Before the Citrix buyout closed in September, a Credit Suisse-led bank group was able to price a US$4bn secured bond that was also part of the LBO financing package. Yet in a clear sign of how dislocated the high-yield market had become last year, the 6.5% coupon bond struggled to gain traction and eventually priced at a significant discount – 83.561 – to yield 10%.
Joint bookrunners last week paid an “initial issue price” of 98 for the bonds they went on to try to sell, according to a final pricing term sheet. The difference between the 79 clearing price and the issue price implies as much as US$729m of losses, according to IFR calculations. The implied loss on the US$4bn of secured bonds which priced in September was US$587.6m, based on similar calculations.
Any actual losses could be significantly mitigated by – among other things – the total amount of the bonds underwriters themselves opted to buy or hold as well as by any other fees earned.
Meanwhile, the underwriters had some help getting the bonds off their balance sheets. The final term sheet also showed that Elliott Investment Management, one of the LBO sponsors, is expected to buy US$550m of aggregate principal amount of the second-lien notes at the clearing price (that is, 79 cents on the dollar).
Elliott bought US$975m of the US$4bn bond offering in September as well.
Clear path
The deal might have hit the market earlier had not the failure of several US lenders including Silicon Valley Bank shook the global debt markets and made new high-yield issuance all but impossible for a good part of last month, a banker working on the deal said.
“We’ve been working on it for months, and the demand is there, but it is a matter of finding a clear path after the fragility we saw in the banking system recently,” said the second banker prior to the deal launching.

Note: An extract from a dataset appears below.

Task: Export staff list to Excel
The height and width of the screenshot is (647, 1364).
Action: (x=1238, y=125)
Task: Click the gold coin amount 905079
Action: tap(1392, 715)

The deal for Cloud Software – this year's biggest high-yield bond – became doable when the banking turmoil eased and spreads tightened significantly. On Monday, when the offering was announced, the average high-yield spread was 64bp lower than this year's widest margin of 522bp on March 24, according to ICE BofA data.
Nonetheless, while some investors saw value in the credit at a 79 OID and a 14% yield, one high-yield portfolio manager said the price would have to decrease further before the bond falls within his target risk-reward ratio.
“At some point, we do want to take a bite out of the apple but we might as well buy it lower as we don’t think the risk-reward is great at the moment," he said.